§ Text passage
[Start of Attachment]

The variable population size coalescent model, introduced by Griffiths and Tavare (1994) and Donnelly and Tavare (1995), allows the inference of past population dynamics from contemporary gene sequences. The model was subsequently extended by Rodrigo and Felsenstein (1999) to sequences that have been sampled at significantly different points in time (e.g., rapidly evolving pathogen sequences or ancient DNA sequences). The inference of demographic history from genetic data has proved invaluable for testing hypotheses in a variety of biological disciplines, for example, anthropology (Reich and Goldstein 1998), epidemiology (Pybus et al. 2001; Joy et al. 2003), conservation biology (Roman and Palumbi 2003), and ecology (Storz, Beaumont, and Alberts 2002; Flanagan et al. 2004).

Coalescent methods for inferring demographic histories require a “demographic model,” which is simply a mathematical function used to describe the change in effective population size through time. Each demographic model has one or more “demographic parameters.” Commonly used demographic models are constant size (one parameter), exponential growth (constant growth rate through time; two parameters), logistic growth (decreasing growth rate through time; three parameters), and expansion growth (increasing growth rate through time; three parameters) (see Pybus and Rambaut [2002] for more details). In addition, combining the models above in a piecewise manner enables an array of more complex models to be constructed. Past population dynamics are reconstructed by estimating the demographic parameters, typically by maximum likelihood or Bayesian methods (Kuhner, Yamato, and Felsenstein 1998; Pybus, Rambaut, and Harvey 2000; Drummond et al. 2002).

[End of Attachment]

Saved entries
[Start of Attachment]

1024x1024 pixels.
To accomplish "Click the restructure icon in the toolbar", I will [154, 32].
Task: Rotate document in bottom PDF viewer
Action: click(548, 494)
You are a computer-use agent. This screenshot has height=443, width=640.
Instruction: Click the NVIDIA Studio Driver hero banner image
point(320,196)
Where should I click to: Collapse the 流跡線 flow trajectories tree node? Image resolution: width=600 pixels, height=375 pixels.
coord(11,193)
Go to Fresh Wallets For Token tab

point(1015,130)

[End of Attachment]
[Start of Attachment]

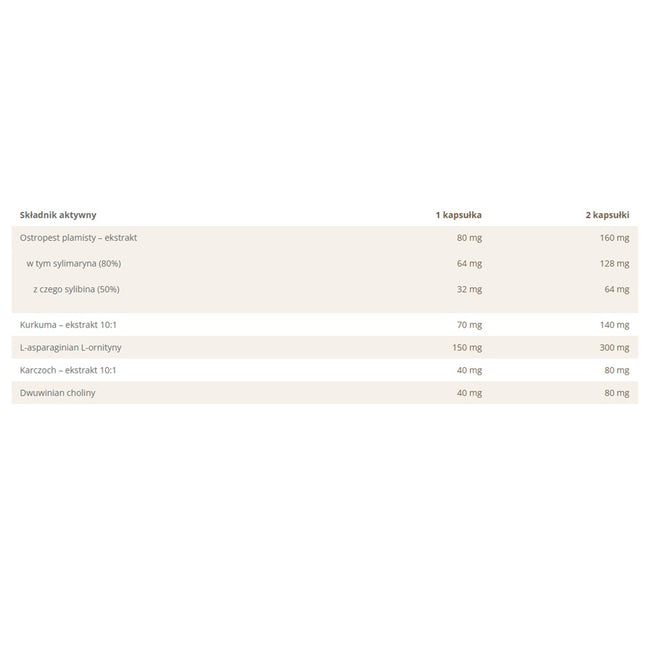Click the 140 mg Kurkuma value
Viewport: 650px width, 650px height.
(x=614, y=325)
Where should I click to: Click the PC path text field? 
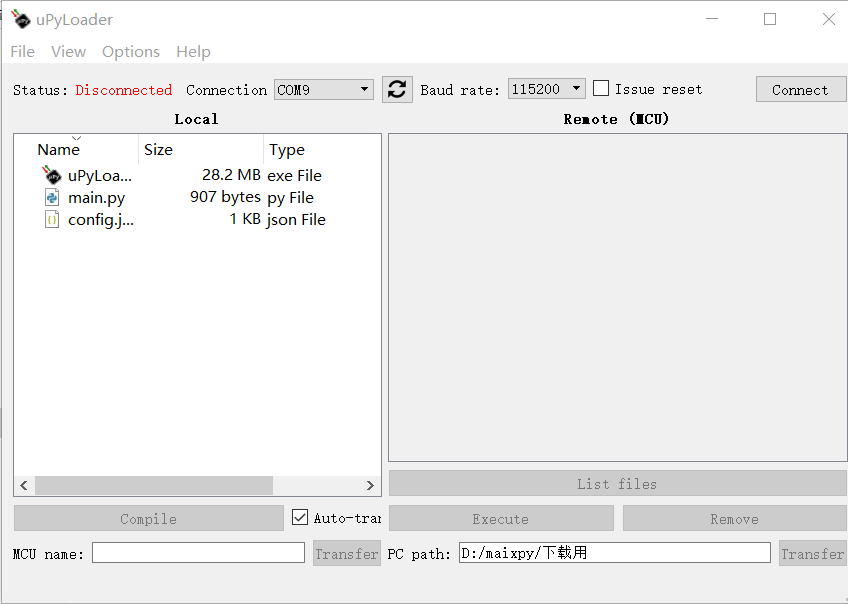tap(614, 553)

[End of Attachment]

§ Exercises
1 – In the coalescent model passage, who extended the model to sequences sampled at significantly different points in time?
2 – Please quote the coalescent model passage between "The variable population" and "et al. 2004).", inclusive.
3 – Continue the coalescent model passage from where it stops.

§ Results by task
1 – Rodrigo and Felsenstein (1999).

2 –
The variable population size coalescent model, introduced by Griffiths and Tavare (1994) and Donnelly and Tavare (1995), allows the inference of past population dynamics from contemporary gene sequences. The model was subsequently extended by Rodrigo and Felsenstein (1999) to sequences that have been sampled at significantly different points in time (e.g., rapidly evolving pathogen sequences or ancient DNA sequences). The inference of demographic history from genetic data has proved invaluable for testing hypotheses in a variety of biological disciplines, for example, anthropology (Reich and Goldstein 1998), epidemiology (Pybus et al. 2001; Joy et al. 2003), conservation biology (Roman and Palumbi 2003), and ecology (Storz, Beaumont, and Alberts 2002; Flanagan et al. 2004).

3 –
It is not usually known in advance which demographic model will fit the gene sequences under investigation. Although it is possible to compare the fit of different demographic models using standard model selection techniques (Pybus, Rambaut, and Harvey 2000), this is a time-consuming process and there is no guarantee that any of the compared models will fit the data adequately. The use of an incorrect demographic model will lead to biased and invalid estimates of demographic history. Furthermore, an incorrect demographic model could lead to bias in other estimated parameters of the evolutionary model, such as recombination rate or overall mutation rate, when the demographic history is being treated as a nuisance parameter to be averaged over. To address the first of these concerns, a flexible model called the skyline plot was developed (Pybus, Rambaut, and Harvey 2000). The “skyline plot” is a piecewise-constant model of population size that can fit a wide range of demographic scenarios. It has proved very useful as a model selection tool that is used to indicate the most appropriate demographic model for any given data set (Pybus and Rambaut 2002). The skyline plot typically produces “noisy” plots that display the stochastic variability inherent in the coalescent process. To reduce this noise, the “generalized skyline plot” was developed (Strimmer and Pybus 2001), which uses the Akaike Information Criterion (Akaike 1974) to reduce the number of parameters employed and thus produces smoother estimated population size plots.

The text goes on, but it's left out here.